ISIS is allegedly planning to murder Kate Middleton by poisoning food she buys at a supermarket
Husnain Rashid was jailed for life with a minimum of 25 years July 13, 2018, for calling on ISIS supporters to attack Prince George
According to a shocking new report, it is being claimed ISIS extremists have threatened to kill Kate Middleton, the Duchess of Cambridge, by poisoning the food she buys at the supermarket. The alleged threats against the Duchess were made on messaging service Telegram and encouraged tampering with the royal's food.
In one of the images circulated, the 37-year-old is shown with a red X on a shopping trolley with the caption: "We know what she eats – poison it!" There have also been reports of additional threats made on her eldest son Prince George along with information about where she goes shopping.
However, according to a source close to the royals, these apparent threats are being taken "very seriously" by the security team at the palace. A source revealed, "Intelligence agents believe the threats made against Kate are not idle and are linked to messages sent by Husnain Rashid."
The insider added, "It's a disgusting plot as it involves Kate's young children, and hits out at her attempt to live a normal life like any mother wants to." For people who may not know, Rashid was jailed for life with a minimum of 25 years July 13, 2018, for calling on ISIS supporters to attack Prince George.
The 32-year-old from Lancashire, as reported in the past, posted a photograph of the prince at his school on a Telegram chat group, super-imposed with silhouettes of two masked jihad fighters, in a bid to urge supporters to target the heir to the throne. It read: "Even the royal family will not be left alone. School starts early."
Rashid, who was a teacher at the Muhammadi mosque in Nelson, Lancashire, told his followers to inject poison into ice cream and even "blow up and slaughter" fans attending the World Cup that was taking place in Russia last year.

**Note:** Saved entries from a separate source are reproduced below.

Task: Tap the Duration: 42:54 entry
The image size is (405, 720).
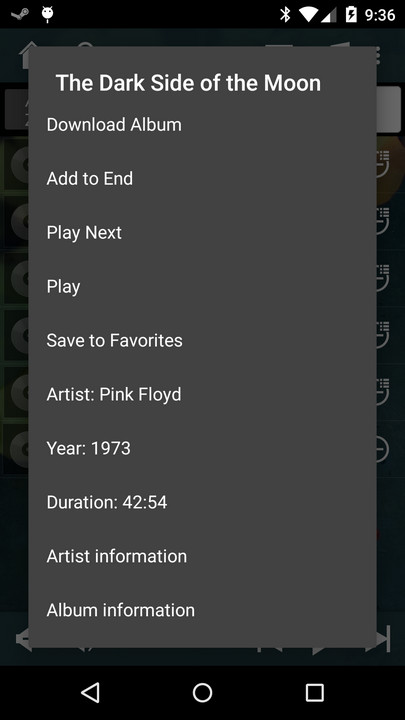Action: click(x=202, y=502)
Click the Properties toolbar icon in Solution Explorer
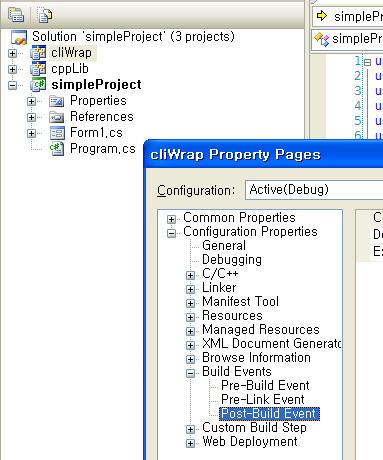This screenshot has height=460, width=383. pos(16,15)
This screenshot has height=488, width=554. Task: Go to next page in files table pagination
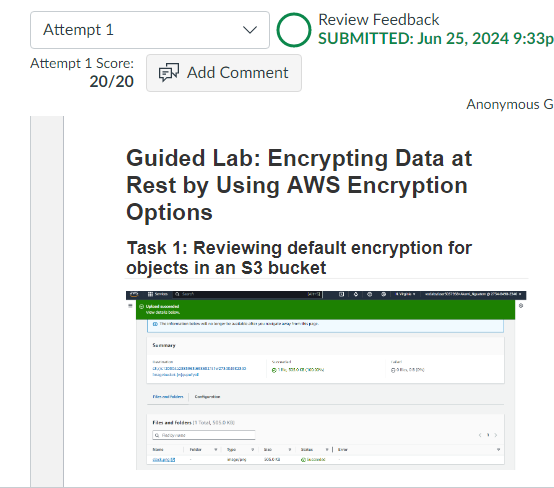coord(496,435)
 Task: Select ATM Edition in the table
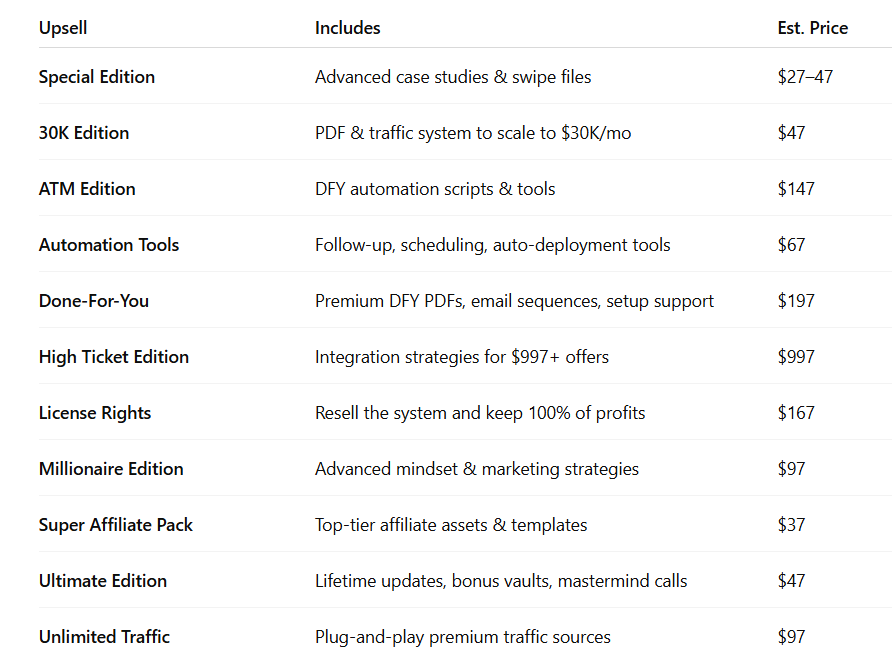click(87, 189)
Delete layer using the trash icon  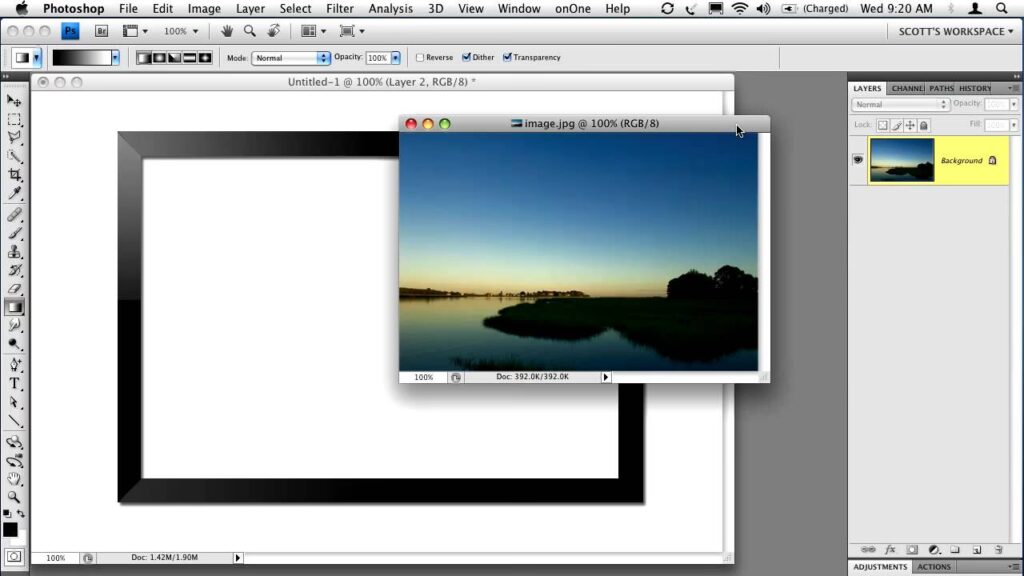[x=998, y=549]
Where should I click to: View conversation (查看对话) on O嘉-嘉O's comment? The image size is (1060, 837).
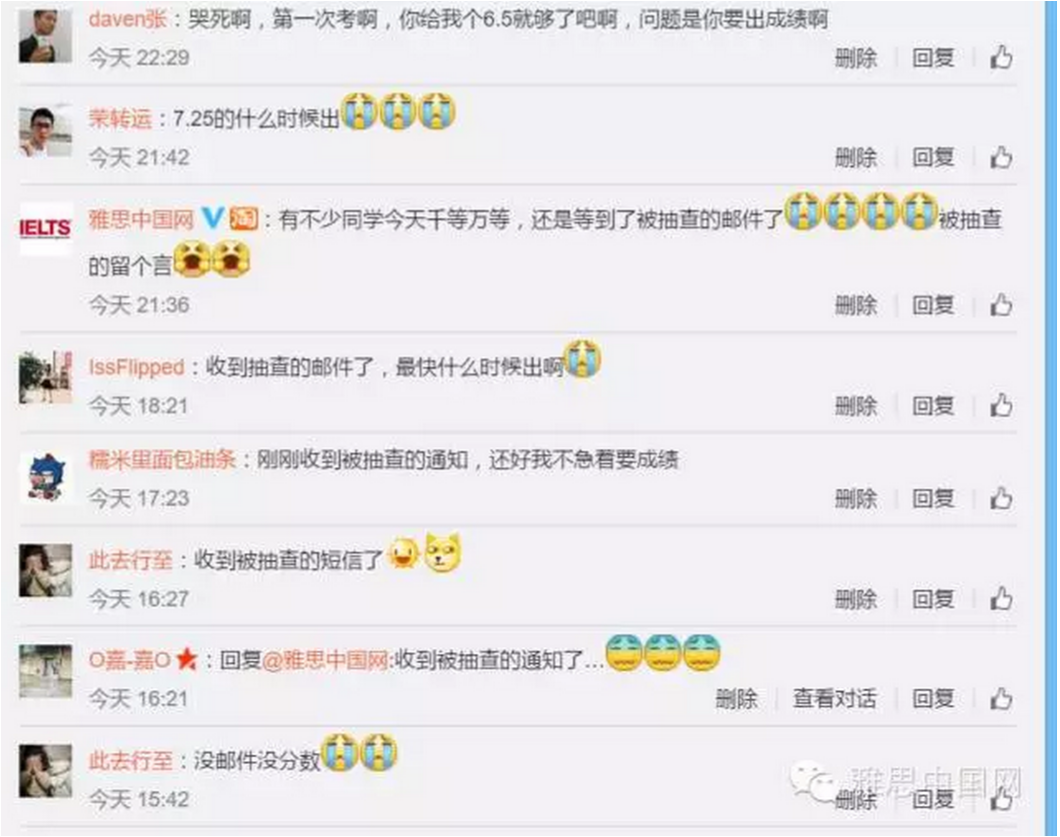point(834,698)
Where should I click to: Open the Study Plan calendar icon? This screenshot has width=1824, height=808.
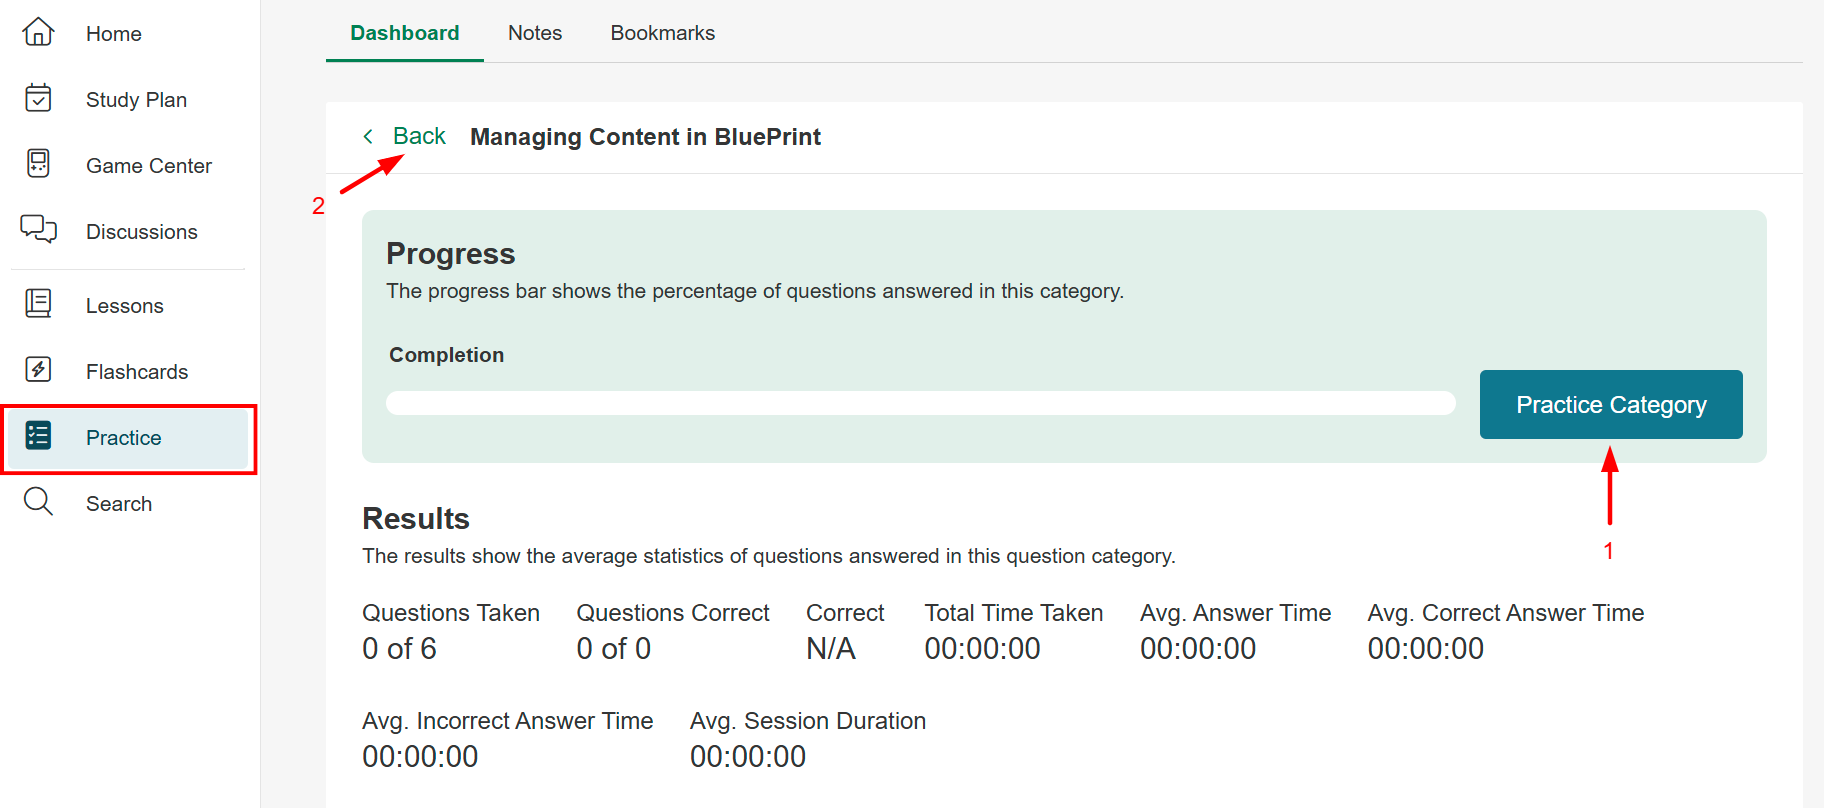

He had been in contact with a British ISIS agent in Syria and was also the person behind the creation of an online magazine titled the Lone Mujahid, which is also the name he had given to his Telegram channel.
He is also believed to have sent about 300,000 messages on the encrypted messaging app in the 18 months that led up to his arrest. The platform "prides itself on never having provided law enforcement agencies with any user data". The posts have been alleged to include a recipe to make ricin (a poison) that was taken from the Islamist propaganda magazine called Inspire, how to make Molotov cocktails and napalm, as well as a suggestion to poison ice creams in supermarkets.
At the time of his trial, judge Andrew Lees said in court, "The message was clear: you were providing the name and address of Prince George's school, an image of Prince George's school and the instruction or threat that Prince George and other members of the royal family should be viewed as potential targets."